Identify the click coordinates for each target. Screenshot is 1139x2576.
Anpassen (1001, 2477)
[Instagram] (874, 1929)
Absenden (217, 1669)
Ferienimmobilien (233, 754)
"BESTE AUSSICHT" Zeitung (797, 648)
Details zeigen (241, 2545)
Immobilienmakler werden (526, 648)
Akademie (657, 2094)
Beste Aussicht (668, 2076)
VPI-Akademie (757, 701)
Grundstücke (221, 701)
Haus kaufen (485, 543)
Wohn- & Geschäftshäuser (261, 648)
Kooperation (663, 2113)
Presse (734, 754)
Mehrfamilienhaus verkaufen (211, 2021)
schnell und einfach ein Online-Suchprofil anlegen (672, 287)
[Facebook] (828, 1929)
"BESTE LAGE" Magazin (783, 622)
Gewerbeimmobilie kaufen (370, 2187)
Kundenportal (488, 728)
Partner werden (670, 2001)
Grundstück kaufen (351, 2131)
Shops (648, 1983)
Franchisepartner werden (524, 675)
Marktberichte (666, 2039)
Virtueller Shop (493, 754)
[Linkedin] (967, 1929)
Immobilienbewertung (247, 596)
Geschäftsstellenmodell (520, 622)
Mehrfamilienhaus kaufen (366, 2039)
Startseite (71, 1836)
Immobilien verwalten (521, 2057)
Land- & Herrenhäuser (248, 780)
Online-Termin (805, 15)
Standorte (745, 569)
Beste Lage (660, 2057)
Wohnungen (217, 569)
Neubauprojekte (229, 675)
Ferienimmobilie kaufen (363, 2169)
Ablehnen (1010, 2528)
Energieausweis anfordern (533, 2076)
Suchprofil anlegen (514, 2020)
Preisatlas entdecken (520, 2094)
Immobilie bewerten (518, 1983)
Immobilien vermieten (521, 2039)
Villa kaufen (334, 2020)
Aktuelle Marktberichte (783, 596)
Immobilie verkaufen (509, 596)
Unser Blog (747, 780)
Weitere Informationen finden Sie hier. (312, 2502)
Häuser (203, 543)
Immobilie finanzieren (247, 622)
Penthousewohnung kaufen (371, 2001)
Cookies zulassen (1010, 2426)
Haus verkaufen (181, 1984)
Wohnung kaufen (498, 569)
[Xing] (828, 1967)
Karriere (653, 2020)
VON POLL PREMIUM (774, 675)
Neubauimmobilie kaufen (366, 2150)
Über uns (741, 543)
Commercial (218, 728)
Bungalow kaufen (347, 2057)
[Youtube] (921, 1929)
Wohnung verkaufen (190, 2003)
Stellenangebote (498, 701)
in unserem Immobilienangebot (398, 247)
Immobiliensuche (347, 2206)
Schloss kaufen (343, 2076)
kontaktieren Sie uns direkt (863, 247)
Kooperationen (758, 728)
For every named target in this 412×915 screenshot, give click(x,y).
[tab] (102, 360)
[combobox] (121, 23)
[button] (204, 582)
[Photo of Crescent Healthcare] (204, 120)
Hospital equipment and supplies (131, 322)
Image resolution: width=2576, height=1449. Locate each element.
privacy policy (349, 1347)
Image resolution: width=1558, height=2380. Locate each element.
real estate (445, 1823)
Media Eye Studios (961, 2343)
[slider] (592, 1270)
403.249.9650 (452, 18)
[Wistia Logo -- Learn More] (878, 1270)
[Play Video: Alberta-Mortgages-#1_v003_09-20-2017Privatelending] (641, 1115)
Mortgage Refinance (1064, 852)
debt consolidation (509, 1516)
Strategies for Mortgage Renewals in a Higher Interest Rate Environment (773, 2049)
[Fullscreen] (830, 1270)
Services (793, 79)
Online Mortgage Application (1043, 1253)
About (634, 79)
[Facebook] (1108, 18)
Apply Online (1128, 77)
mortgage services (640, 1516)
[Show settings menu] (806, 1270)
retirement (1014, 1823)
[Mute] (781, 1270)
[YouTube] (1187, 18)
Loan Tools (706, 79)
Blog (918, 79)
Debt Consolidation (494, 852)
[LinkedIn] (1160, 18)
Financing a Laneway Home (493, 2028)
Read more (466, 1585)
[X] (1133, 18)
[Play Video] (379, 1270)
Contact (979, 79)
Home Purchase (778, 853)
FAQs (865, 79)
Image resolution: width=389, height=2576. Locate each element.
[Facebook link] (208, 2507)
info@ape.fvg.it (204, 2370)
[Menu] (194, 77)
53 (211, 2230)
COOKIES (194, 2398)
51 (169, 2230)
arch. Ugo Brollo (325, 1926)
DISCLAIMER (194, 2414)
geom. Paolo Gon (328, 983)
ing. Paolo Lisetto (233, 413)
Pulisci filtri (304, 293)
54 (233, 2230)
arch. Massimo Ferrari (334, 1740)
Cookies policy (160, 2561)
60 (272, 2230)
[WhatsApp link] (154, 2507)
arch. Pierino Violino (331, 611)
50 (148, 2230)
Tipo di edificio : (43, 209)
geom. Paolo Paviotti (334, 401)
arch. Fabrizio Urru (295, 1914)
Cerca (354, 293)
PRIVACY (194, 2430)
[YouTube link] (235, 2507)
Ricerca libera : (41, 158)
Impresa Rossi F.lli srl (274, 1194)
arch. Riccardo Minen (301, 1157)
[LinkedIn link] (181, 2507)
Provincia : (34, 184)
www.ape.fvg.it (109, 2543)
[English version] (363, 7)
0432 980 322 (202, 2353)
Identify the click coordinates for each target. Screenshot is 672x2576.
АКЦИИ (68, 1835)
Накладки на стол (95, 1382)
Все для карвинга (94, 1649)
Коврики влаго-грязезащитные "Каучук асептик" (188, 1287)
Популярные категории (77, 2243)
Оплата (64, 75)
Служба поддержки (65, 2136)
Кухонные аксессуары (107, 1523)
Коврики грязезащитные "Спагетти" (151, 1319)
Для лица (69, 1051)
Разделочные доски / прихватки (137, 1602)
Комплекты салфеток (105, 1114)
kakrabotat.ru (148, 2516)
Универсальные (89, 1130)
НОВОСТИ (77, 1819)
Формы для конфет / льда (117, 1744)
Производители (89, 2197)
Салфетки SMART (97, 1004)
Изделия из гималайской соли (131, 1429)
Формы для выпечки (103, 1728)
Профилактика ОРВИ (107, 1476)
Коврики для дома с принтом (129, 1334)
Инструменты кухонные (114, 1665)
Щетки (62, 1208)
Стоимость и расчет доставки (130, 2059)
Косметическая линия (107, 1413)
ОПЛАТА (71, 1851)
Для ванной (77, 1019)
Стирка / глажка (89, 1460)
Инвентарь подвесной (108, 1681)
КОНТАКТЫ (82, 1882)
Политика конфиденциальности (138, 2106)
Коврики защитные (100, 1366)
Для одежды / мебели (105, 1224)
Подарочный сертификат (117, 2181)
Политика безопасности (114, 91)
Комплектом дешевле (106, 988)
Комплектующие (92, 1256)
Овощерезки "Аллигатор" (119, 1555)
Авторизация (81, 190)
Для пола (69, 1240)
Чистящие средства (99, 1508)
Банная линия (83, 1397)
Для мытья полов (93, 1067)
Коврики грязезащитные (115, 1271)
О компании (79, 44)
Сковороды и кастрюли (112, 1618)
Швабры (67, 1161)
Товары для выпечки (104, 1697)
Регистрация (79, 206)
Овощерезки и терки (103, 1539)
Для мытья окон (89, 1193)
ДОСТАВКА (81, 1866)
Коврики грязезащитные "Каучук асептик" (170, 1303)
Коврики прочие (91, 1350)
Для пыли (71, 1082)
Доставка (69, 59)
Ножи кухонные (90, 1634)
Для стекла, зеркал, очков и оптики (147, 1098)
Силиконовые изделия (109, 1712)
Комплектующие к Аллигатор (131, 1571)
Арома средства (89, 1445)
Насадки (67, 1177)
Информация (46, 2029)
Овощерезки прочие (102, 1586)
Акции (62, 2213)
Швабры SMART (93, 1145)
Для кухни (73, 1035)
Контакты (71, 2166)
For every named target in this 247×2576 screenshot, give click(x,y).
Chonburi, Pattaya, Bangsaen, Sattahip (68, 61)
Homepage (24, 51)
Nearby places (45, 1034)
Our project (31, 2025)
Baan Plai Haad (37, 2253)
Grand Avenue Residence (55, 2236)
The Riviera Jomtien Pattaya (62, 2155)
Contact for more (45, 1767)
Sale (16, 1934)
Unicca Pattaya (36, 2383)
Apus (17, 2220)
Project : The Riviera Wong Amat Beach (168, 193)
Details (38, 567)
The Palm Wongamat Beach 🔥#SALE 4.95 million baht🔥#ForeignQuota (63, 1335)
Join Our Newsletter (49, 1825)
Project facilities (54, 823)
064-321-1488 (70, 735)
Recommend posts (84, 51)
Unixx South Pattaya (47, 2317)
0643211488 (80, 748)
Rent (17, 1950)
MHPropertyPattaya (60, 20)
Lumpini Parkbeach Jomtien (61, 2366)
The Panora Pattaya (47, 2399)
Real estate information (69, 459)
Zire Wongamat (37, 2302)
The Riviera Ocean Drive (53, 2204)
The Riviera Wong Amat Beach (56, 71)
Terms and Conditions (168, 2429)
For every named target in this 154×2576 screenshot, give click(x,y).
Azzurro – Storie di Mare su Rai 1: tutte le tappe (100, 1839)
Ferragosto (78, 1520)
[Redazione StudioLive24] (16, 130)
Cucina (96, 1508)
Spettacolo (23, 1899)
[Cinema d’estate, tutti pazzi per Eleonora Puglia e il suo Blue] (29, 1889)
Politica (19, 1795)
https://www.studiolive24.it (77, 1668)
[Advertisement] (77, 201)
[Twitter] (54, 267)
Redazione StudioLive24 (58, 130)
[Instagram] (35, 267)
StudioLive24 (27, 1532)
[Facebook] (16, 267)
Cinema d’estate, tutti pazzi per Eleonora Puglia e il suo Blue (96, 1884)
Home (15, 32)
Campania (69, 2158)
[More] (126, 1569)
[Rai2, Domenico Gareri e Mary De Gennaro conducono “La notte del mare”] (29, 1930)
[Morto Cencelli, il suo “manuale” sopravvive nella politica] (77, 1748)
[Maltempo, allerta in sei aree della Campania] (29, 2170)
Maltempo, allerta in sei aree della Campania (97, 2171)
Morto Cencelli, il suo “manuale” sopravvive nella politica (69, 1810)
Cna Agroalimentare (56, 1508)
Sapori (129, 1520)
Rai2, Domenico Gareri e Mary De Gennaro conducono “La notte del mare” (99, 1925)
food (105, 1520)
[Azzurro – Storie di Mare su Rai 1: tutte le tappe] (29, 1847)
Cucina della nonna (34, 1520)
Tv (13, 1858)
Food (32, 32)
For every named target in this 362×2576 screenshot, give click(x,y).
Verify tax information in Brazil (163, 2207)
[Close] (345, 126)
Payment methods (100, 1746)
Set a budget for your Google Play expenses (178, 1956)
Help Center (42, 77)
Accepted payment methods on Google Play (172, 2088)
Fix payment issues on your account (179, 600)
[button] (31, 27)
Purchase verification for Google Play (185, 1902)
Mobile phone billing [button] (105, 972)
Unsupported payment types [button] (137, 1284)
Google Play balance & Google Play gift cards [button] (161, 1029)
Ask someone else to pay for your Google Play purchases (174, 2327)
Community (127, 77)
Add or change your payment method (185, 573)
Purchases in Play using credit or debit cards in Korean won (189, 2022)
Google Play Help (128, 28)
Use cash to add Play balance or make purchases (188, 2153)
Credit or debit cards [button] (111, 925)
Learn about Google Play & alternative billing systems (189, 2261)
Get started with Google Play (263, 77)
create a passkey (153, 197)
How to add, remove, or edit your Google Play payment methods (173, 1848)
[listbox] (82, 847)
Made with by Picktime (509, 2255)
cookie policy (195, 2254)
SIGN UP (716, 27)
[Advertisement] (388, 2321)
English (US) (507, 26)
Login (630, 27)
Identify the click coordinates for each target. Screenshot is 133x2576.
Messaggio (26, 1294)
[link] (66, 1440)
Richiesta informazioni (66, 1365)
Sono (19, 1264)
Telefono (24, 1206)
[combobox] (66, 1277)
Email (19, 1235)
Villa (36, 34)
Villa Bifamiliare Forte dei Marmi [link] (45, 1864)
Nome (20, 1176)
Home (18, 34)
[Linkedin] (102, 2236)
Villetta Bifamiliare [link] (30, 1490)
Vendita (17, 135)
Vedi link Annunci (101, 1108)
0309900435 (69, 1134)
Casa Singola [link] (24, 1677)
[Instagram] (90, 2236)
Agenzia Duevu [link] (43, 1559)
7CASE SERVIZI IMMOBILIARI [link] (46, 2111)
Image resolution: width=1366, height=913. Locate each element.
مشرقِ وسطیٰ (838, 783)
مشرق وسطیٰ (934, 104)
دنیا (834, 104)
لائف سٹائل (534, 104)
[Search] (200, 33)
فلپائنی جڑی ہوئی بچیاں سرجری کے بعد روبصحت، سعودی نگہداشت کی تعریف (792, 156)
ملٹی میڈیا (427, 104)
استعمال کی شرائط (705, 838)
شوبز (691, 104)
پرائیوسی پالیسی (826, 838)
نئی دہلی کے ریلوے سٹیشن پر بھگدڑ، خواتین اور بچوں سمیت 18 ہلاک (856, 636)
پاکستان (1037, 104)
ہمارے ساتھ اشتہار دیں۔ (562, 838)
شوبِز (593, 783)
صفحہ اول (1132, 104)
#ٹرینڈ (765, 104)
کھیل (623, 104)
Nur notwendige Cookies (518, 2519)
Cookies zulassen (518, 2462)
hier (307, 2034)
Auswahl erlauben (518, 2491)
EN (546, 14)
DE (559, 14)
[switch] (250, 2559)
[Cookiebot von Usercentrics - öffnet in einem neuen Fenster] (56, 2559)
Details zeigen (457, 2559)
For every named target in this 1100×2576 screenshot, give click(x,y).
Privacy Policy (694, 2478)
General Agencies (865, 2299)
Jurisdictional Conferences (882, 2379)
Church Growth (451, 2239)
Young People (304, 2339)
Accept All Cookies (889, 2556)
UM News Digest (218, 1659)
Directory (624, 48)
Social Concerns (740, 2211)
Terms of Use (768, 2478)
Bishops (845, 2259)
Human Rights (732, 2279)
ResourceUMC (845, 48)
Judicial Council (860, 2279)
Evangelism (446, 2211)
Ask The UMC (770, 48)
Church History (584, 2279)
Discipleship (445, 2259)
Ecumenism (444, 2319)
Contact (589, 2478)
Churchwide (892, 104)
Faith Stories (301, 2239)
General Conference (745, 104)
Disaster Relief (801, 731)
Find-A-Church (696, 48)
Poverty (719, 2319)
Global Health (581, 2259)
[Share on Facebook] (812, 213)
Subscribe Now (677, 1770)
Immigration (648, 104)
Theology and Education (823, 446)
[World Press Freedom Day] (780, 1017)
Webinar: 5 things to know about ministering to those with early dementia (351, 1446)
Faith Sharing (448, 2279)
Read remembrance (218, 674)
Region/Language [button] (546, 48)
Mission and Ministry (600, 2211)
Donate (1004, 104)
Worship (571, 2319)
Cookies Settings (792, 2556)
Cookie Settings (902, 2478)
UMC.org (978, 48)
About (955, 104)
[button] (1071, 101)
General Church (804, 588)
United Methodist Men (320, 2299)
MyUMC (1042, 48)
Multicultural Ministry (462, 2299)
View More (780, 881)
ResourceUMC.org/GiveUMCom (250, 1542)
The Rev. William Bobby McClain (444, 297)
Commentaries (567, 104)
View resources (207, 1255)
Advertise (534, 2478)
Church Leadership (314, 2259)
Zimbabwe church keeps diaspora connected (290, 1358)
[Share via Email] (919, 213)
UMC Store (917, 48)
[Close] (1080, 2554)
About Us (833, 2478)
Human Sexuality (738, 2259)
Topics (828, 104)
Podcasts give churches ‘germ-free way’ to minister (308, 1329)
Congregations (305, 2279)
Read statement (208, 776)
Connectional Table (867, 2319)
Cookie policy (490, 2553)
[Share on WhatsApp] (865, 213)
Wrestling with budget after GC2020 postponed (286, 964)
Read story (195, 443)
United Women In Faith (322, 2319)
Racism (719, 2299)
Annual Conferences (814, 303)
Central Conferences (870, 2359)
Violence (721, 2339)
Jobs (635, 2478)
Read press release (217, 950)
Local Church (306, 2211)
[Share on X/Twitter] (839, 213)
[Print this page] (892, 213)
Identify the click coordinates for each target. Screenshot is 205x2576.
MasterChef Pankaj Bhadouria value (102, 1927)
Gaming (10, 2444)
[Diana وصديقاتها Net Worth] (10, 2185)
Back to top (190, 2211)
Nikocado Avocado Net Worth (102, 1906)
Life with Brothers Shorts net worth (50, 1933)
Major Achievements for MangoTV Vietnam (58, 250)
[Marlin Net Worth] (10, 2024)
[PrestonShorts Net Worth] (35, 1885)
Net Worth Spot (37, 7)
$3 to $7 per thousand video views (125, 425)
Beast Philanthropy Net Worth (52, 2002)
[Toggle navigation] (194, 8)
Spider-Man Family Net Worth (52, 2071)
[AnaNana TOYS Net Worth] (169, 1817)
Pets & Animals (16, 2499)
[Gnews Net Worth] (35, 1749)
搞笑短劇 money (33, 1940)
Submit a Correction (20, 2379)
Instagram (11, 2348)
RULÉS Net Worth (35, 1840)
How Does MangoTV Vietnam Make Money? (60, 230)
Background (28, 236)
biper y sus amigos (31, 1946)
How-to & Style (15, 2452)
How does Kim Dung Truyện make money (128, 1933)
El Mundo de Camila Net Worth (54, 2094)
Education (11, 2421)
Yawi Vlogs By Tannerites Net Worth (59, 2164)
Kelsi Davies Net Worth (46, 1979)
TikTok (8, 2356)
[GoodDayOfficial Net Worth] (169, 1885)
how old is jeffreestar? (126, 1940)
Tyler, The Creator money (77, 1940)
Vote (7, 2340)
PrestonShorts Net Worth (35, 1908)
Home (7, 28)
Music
□ □ □ □
**EXERCISE DETAILS**.
In the material above, find the line containing "Gewerbeimmobilie kaufen (370, 2187)" and the line containing "Schloss kaufen (343, 2076)", then write out exactly those two lines and every line between them, and nothing more.

**TASK ANSWER**.
Gewerbeimmobilie kaufen (370, 2187)
Kundenportal (488, 728)
Partner werden (670, 2001)
Grundstück kaufen (351, 2131)
Shops (648, 1983)
Franchisepartner werden (524, 675)
Marktberichte (666, 2039)
Virtueller Shop (493, 754)
[Linkedin] (967, 1929)
Immobilienbewertung (247, 596)
Geschäftsstellenmodell (520, 622)
Mehrfamilienhaus kaufen (366, 2039)
Startseite (71, 1836)
Immobilien verwalten (521, 2057)
Land- & Herrenhäuser (248, 780)
Online-Termin (805, 15)
Standorte (745, 569)
Beste Lage (660, 2057)
Wohnungen (217, 569)
Neubauprojekte (229, 675)
Ferienimmobilie kaufen (363, 2169)
Ablehnen (1010, 2528)
Energieausweis anfordern (533, 2076)
Suchprofil anlegen (514, 2020)
Preisatlas entdecken (520, 2094)
Immobilie bewerten (518, 1983)
Immobilien vermieten (521, 2039)
Villa kaufen (334, 2020)
Aktuelle Marktberichte (783, 596)
Immobilie verkaufen (509, 596)
Unser Blog (747, 780)
Weitere Informationen finden Sie hier. (312, 2502)
Häuser (203, 543)
Immobilie finanzieren (247, 622)
Penthousewohnung kaufen (371, 2001)
Cookies zulassen (1010, 2426)
Haus verkaufen (181, 1984)
Wohnung kaufen (498, 569)
[Xing] (828, 1967)
Karriere (653, 2020)
VON POLL PREMIUM (774, 675)
Neubauimmobilie kaufen (366, 2150)
Über uns (741, 543)
Commercial (218, 728)
Bungalow kaufen (347, 2057)
[Youtube] (921, 1929)
Wohnung verkaufen (190, 2003)
Stellenangebote (498, 701)
in unserem Immobilienangebot (398, 247)
Immobiliensuche (347, 2206)
Schloss kaufen (343, 2076)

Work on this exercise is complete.